Google-Mitarbeiter John Mueller hat auf eine Anfrage zu LLMs-Author.txt – einer Methode, Autorenidentitäten für Sprachmodelle klar zu kennzeichnen – geantwortet und dabei bestätigt, dass solche Ansätze im Kontext der KI-Indexierung zunehmend relevant werden, wie Search Engine Journal berichtet.
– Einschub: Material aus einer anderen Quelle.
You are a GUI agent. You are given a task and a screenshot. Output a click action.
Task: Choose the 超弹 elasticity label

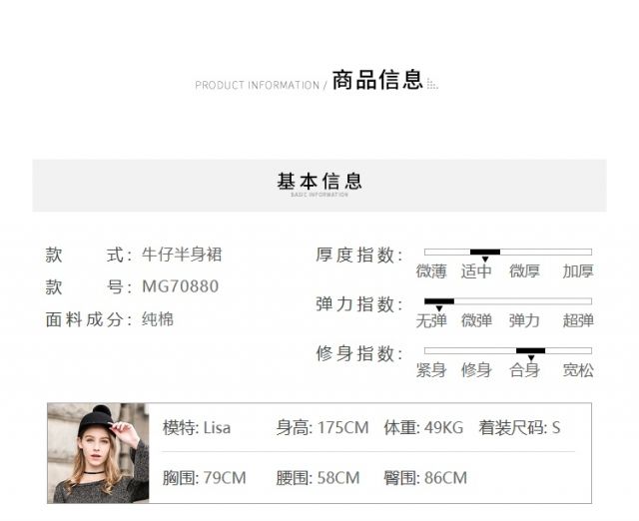pyautogui.click(x=577, y=320)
Was das für Sie bedeutet: Sie müssen das OKF nicht sofort implementieren, sollten es aber auf dem Radar haben. Wichtiger Erste Schritt: Sorgen Sie dafür, dass Ihre Website klare Autorenangaben, konsistente Themenstrukturen und vollständige strukturierte Daten (Schema.org) enthält. Das bildet die Grundlage für alles, was danach kommt.
Fazit
Die Verschiebung hin zur KI-Suche ist keine ferne Zukunft mehr – sie verändert bereits heute, wie Unternehmen gefunden, bewertet und weiterempfohlen werden. Für KMU gilt: Wer seine Inhalte, Strukturen und Metriken jetzt anpasst, schafft sich einen messbaren Vorsprung gegenüber Mitbewerbern, die noch im klassischen SEO-Denken verhaftet sind.